MINISTER FOR Justice Alan Shatter said he had asked his officials to examine the procedures for the appointment of judges.
“The review is ongoing and I will consider the matter further on completion,” he added.
Mr Shatter said he rejected an inference by Sinn Féin TD Pádraig Mac Lochlainn who asked if he had plans to restore public confidence in judicial appointments in view of media revelations that as many as one-third of judges had personal or political connections to political parties before being appointed to the bench.
Mr Shatter said that under the Constitution judges were appointed by the President on the advice of the Government. Such appointments were dealt with by the judicial appointments advisory board which was established in 1995.

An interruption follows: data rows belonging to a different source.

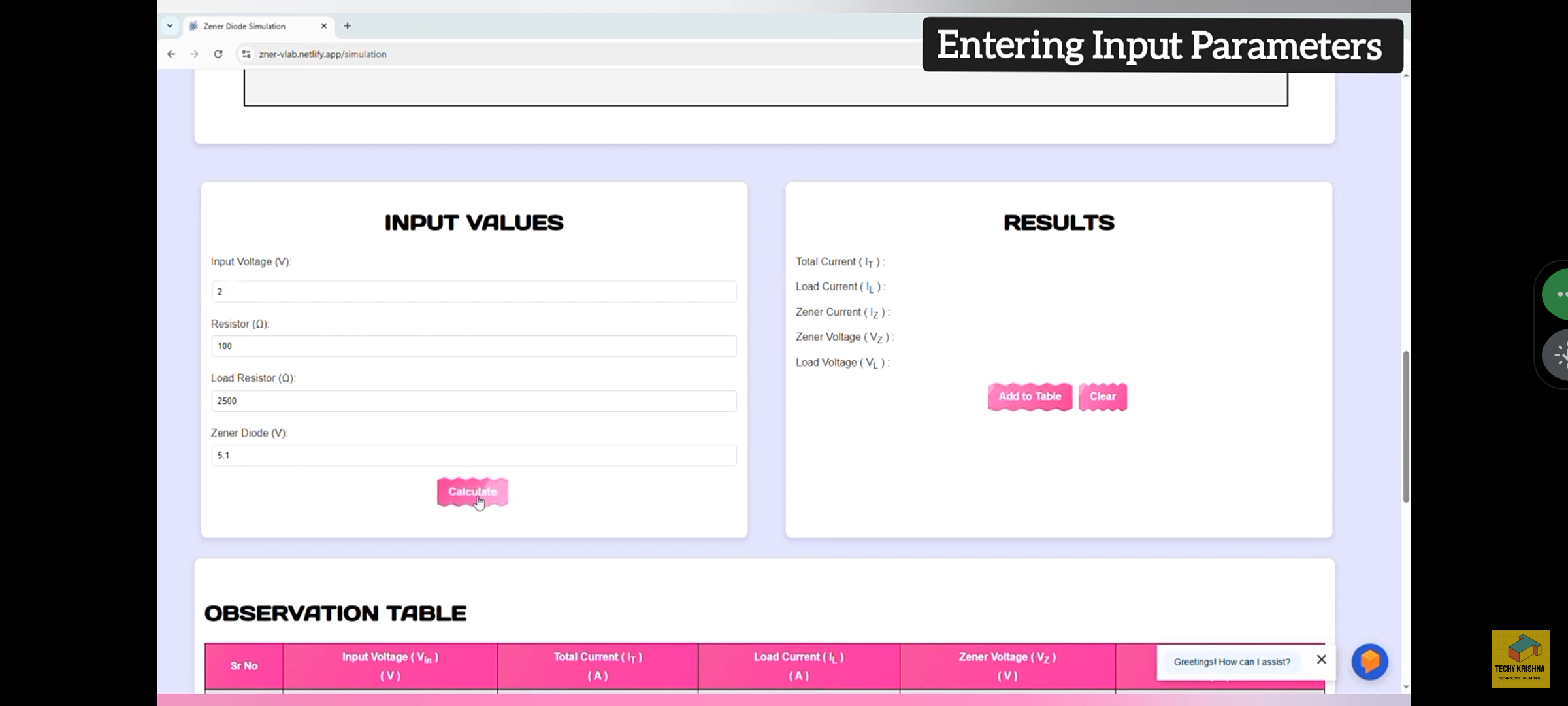1568x706 pixels.
Task: Select the Load Resistor input box
Action: coord(474,401)
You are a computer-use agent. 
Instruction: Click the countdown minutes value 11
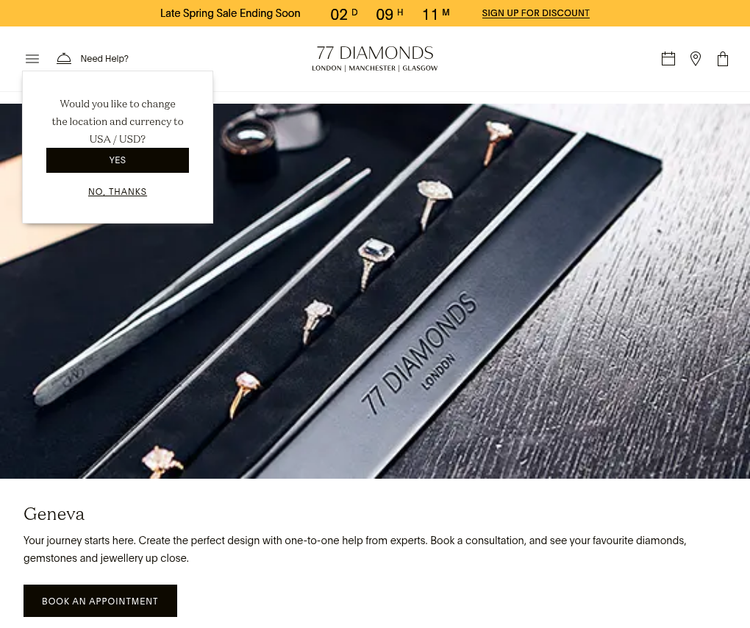430,14
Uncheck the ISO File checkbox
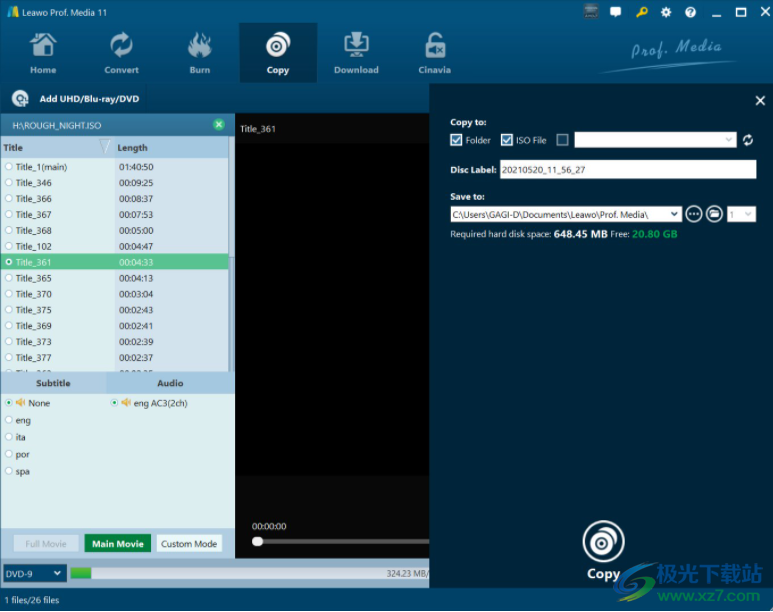773x612 pixels. [507, 140]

He said Mr Mac Lochlainn’s question was based on a presumption that no lawyer who engaged in democratic politics should ever be appointed to the judiciary and that any such engagement should render an individual ineligible for appointment and that in some way it would permanently contaminate their capacity to act with independence. “It is a tradition in constitutional democracies all over the world that practising lawyers make a substantial contribution to politics and to the development of legislative reform,” he added. “I am sure the deputy’s party, in its parliamentary work, is assisted by members of the legal profession with a variety of expertise.”
Mr Shatter said that by contrast with constitutional democracies, lawyers who favoured democratic politics and proposed legislative reform were usually excluded from judicial appointments in totalitarian dictatorships.
“It is clear from the conduct of our judiciary since the foundation of the State that its members, at all levels within our courts system, have acted with independence and that no political bias, in the sense of a party political bias, is discernible in decisions made and judgments delivered,” he added.